* Document text
# Whirlpool Ice Cutting Wire?



## rcroofing (Jun 27, 2020)

Whirlpool ice maker uses Ni-chrome cutting wire which often breaks and needs replacement. I am trying to buy a spool of this wire for cheaper repairs but don't know the diameter or gauge of it.
Here are two images to clarify the wire I am looking for in spool form.
Any and all information is appreciated.


----------



## huesmann (Aug 18, 2011)

Can't you measure what you have?


----------



## ratherbefishing (Jan 13, 2011)

You should be able to pick up a digital caliper or a 0-1" micrometer for under $15. try Harbor Freight or Northern.


----------



## rcroofing (Jun 27, 2020)

I think I found the specification; Ni-Chrome 80 wire used as resistor for cutting: 
Gauge AWG 30, 0.25 mm. 6.5 Ohms resistance. 
Here is the link:
https://www.amazon.com/gp/product/B...pf_rd_p=edaba0ee-c2fe-4124-9f5d-b31d6b1bfbees

Will be using it in the next 7-10 days, if it fails, will get back and reported.
Thanks for the replies.


----------



## rcroofing (Jun 27, 2020)

rcroofing said:


> I think I found the specification; Ni-Chrome 80 wire used as resistor for cutting:
> Gauge AWG 30, 0.25 mm. 6.5 Ohms resistance.
> Here is the link:
> https://www.amazon.com/gp/product/B...pf_rd_p=edaba0ee-c2fe-4124-9f5d-b31d6b1bfbees
> ...


WRONG WIRE, TOO THIN!! Will try to measure with caliper.


----------



## rcroofing (Jun 27, 2020)

OK Now measured wire in the ice machine: 0.58mm=0.023" which is AWG 22 gauge or close enough. 

https://www.rapidtables.com/calc/wire/wire-gauge-chart.html

Amazon link and reviewers who confirm used for ice makers: https://www.amazon.com/Nichrome-80-...1596550470&sr=8-8&tag=mh0b-20#customerReviews

Enjoy


----------

* Instructions
1. In the ice-maker wire thread, what diameter did the wire measured in the ice machine turn out to be?
2. Please reproduce the ice-maker wire thread starting with "## huesmann (Aug" and going on through "Freight or Northern.", swapping "digital caliper" for "dial caliper".

* Stored data
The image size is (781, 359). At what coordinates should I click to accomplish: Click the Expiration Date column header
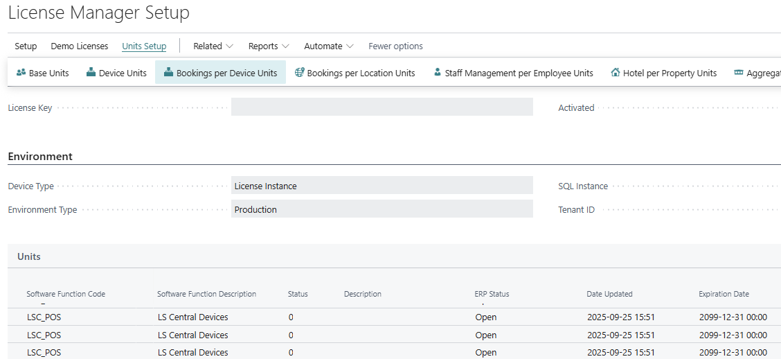(724, 294)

* Solutions in order
1. 0.58 mm (0.023"), which is AWG 22 gauge or close to it.

2.
## huesmann (Aug 18, 2011)

Can't you measure what you have?


----------



## ratherbefishing (Jan 13, 2011)

You should be able to pick up a dial caliper or a 0-1" micrometer for under $15. try Harbor Freight or Northern.